DATA RECORDS section start

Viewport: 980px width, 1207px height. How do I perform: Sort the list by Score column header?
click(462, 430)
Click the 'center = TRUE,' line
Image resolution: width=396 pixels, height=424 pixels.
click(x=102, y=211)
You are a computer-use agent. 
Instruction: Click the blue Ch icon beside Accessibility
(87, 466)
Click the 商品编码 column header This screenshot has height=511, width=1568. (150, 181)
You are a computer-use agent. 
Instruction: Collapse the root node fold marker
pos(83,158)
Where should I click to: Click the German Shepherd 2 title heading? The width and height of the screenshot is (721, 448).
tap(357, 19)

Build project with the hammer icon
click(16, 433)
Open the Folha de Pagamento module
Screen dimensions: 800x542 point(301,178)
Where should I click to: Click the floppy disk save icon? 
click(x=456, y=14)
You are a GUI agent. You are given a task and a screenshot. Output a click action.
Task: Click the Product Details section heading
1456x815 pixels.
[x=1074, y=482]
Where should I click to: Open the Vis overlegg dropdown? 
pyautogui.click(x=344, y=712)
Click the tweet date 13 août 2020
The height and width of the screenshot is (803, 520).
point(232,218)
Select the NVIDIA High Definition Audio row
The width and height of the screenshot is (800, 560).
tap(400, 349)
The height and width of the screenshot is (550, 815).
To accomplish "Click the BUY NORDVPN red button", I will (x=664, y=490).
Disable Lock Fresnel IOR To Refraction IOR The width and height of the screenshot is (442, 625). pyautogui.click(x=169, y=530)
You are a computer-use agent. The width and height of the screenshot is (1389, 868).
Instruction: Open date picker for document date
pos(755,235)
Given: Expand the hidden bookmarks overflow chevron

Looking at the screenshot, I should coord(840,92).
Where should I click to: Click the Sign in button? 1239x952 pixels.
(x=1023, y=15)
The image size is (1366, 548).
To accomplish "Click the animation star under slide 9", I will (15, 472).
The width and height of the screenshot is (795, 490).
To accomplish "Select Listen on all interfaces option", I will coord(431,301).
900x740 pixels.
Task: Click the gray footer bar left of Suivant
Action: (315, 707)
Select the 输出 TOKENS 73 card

DATA RECORDS section end

§ EXERCISE PROMPT
In the listing above, find the line holding "The height and width of the screenshot is (803, 520)." and the line holding "Disable Lock Fresnel", then output those two lines and every line between them exactly.

§ EXPECTED OUTPUT
The height and width of the screenshot is (803, 520).
point(232,218)
Select the NVIDIA High Definition Audio row
The width and height of the screenshot is (800, 560).
tap(400, 349)
The height and width of the screenshot is (550, 815).
To accomplish "Click the BUY NORDVPN red button", I will (x=664, y=490).
Disable Lock Fresnel IOR To Refraction IOR The width and height of the screenshot is (442, 625). pyautogui.click(x=169, y=530)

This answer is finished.